USP家族，即泛素化特異性蛋白酶家族，通過去除共軛復合物中的泛素，進而調節一系列的細胞機制，包括前植入、生長和分化、細胞周期進展、腫瘤形成、轉錄活性和信號轉導等[1-2]。該家族是目前已知的去泛素化酶中成員最多，且結構最具多樣性的一類。這些酶分子都含有兩個短而保守的片段即賴氨酸盒和組氨酸盒，序列中具有起催化作用的三聯殘基，即半胱氨酸、組氨酸、天冬氨酸或天冬酰胺，能將泛素分子從大的蛋白上移除[3]。這些USP基因或為腫瘤抑制基因或為致癌基因來行使截然不同的生長調節功能。

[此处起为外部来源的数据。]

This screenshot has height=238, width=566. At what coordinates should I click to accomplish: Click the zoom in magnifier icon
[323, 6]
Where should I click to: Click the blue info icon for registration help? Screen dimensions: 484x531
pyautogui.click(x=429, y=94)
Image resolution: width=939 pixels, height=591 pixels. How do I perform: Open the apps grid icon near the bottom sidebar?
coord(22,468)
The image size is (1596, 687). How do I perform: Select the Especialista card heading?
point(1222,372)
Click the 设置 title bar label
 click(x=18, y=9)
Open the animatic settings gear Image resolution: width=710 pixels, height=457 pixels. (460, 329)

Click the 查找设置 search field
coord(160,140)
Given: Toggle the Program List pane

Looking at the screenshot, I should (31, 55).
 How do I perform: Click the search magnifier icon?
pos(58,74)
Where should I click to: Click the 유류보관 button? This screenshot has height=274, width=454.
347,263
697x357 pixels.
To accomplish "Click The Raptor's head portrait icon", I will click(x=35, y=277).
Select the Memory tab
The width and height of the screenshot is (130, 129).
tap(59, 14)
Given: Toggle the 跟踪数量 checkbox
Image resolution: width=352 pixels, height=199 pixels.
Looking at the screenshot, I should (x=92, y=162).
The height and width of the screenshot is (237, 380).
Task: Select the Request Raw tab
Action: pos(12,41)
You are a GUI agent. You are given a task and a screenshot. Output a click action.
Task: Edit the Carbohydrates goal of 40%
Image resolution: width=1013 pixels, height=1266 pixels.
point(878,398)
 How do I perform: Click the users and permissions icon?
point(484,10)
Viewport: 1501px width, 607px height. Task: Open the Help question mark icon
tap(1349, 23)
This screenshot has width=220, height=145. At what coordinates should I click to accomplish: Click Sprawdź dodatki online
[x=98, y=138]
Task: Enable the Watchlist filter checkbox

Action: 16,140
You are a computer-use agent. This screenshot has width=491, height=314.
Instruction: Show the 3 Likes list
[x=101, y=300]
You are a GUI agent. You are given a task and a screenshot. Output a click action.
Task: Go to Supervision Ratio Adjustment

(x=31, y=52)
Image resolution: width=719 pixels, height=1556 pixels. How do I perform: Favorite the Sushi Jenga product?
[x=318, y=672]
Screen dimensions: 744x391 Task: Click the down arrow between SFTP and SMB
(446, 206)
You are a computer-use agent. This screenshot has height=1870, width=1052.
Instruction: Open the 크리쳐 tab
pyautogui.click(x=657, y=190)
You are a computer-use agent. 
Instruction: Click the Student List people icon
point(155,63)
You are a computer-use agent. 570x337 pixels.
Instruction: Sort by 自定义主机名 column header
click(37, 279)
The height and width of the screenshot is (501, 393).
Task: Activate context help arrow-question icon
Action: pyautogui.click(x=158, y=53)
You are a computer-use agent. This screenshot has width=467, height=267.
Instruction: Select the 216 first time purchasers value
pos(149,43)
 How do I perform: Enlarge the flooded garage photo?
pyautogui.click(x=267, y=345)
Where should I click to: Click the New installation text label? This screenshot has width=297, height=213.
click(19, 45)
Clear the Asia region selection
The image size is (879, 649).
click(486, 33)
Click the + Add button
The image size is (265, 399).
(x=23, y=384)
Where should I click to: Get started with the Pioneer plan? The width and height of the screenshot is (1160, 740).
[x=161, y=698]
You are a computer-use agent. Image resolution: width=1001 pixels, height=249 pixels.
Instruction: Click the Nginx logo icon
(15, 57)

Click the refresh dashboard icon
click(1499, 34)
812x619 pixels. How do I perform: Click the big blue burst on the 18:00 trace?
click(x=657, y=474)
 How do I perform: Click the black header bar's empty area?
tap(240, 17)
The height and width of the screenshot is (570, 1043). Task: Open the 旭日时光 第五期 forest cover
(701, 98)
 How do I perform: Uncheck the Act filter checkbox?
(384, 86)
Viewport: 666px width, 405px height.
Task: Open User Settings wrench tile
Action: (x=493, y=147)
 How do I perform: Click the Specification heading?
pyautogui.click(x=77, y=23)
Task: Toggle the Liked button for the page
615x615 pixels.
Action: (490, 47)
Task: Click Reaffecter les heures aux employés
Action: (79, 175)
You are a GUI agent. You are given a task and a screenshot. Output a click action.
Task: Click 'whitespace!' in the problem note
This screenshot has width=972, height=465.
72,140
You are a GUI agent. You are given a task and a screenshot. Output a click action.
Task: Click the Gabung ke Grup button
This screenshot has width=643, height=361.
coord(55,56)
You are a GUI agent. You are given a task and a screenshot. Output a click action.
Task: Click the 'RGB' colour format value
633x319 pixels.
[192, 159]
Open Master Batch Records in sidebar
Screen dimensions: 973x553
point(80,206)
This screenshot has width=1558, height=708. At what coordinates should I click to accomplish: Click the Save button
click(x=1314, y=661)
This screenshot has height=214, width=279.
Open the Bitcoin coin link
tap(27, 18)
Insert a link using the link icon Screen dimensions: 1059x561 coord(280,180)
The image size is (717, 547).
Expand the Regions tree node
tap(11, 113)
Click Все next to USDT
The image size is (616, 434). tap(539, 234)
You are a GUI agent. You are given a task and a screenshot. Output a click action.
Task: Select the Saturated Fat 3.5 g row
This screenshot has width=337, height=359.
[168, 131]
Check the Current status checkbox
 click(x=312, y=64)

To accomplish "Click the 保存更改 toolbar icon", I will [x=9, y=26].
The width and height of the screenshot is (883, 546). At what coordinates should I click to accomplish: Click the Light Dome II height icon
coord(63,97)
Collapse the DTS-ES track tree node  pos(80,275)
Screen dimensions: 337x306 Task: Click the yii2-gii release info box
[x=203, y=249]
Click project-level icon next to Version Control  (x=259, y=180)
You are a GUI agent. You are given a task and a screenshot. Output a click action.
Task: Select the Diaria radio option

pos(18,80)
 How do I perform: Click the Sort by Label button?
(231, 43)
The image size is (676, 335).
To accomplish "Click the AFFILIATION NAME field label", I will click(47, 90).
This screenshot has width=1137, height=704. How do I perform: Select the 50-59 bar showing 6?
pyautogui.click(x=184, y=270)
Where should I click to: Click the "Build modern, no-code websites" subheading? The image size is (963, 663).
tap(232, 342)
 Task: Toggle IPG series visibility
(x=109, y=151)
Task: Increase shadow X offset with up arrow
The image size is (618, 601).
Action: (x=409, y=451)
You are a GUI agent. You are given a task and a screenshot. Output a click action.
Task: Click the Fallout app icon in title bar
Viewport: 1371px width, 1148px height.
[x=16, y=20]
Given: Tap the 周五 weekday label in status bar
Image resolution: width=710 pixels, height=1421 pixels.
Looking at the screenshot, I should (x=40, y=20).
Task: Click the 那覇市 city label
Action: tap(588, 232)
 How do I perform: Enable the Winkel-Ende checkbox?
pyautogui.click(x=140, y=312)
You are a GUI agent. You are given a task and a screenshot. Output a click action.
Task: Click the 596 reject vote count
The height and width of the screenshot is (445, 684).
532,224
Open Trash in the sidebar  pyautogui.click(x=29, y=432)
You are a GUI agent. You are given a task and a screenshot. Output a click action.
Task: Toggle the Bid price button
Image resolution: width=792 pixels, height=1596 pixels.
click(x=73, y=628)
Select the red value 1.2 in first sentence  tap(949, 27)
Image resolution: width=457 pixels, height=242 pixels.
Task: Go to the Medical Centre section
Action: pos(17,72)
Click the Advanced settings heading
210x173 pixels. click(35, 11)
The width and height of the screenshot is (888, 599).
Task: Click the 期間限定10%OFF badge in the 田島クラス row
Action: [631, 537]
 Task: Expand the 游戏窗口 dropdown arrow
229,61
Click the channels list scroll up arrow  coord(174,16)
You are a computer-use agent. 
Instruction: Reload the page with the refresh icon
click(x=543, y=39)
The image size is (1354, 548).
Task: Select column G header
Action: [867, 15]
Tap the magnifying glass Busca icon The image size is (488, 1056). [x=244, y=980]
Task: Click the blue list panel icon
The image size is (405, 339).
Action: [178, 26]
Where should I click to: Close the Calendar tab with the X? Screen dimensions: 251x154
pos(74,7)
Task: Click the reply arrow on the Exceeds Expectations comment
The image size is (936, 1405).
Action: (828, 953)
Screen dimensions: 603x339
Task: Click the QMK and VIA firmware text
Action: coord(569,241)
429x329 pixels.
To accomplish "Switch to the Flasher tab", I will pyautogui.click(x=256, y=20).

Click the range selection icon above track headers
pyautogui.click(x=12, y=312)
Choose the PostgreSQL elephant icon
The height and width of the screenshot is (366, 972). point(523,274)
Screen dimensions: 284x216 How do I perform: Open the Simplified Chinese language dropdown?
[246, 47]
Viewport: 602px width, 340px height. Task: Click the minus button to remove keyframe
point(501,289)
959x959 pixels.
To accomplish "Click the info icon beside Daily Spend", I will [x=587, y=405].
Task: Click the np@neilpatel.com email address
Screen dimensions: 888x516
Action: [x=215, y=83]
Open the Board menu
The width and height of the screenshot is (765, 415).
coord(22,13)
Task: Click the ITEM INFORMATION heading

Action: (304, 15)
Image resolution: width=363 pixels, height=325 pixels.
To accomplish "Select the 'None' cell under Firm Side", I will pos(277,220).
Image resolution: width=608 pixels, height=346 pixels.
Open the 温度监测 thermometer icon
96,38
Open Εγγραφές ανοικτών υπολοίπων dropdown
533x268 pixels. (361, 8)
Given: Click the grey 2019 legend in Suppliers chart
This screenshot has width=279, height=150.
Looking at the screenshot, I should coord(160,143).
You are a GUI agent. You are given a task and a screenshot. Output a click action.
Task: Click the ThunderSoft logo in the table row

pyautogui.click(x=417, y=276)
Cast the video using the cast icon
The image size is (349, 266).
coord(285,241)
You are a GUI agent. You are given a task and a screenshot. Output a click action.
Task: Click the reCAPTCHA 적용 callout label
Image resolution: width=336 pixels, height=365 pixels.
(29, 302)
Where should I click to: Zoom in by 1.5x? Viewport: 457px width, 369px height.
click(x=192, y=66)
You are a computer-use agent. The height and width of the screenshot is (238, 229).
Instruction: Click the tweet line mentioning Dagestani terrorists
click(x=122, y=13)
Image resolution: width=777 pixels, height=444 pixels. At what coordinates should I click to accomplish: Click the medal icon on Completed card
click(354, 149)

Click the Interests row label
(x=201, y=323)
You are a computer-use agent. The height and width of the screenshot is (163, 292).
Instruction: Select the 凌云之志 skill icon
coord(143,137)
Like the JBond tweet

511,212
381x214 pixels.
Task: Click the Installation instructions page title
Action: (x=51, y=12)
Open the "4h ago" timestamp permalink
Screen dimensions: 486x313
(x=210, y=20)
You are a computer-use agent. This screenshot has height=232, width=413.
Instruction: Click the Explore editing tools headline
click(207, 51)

USP22作為一種新型的去泛素化水解酶廣泛表達于各種成年組織中，中等表達于心臟和骨骼肌，弱表達于肺臟、肝臟和胚胎的早期[4]。通過聯合檢測USP22及11-Polycomb癌癥干細胞信號中的其它基因，可以預測腫瘤是否具有侵略性和耐藥性等特點，使癌癥患者的診斷和病情級別的劃分成為可能，并且發現癌細胞如表達這種信號則會獲得轉移促使-失巢凋亡抑制-非整倍體-異常細胞周期控制的干細胞樣表型。為了驗證這種觀點，我們在本文中詳細探討USP22在結直腸癌發生發展過程中的作用。

資料與方法

一、一般方法

選取哈爾濱醫科大學附屬二院2001至2003年手術切除的192例結直腸癌患者的存檔蠟塊作為實驗對象，包括正常粘膜27例、腺瘤27例、腺癌192例、肝轉移灶15例、淋巴結轉移灶22例。其中正常粘膜、腺瘤、腺癌均取自同一患者，轉移灶與原發灶相配對。對全部蠟塊重新切片，行HE染色，由兩位高年資病理醫師進行復查。同時收集研究病例的臨床病理資料。

二、實驗方法

抗USP22抗體(Ⅰ抗)購自Abcam公司，為濃縮型兔抗人單克隆抗體；抗Ki-67抗體(I抗)購自Santa Cruz公司，為濃縮型鼠抗人單克隆抗體；PV免疫組化試劑盒購自北京中杉金橋生物技術有限公司；DAB染色試劑盒購自北京中杉金橋生物技術有限公司。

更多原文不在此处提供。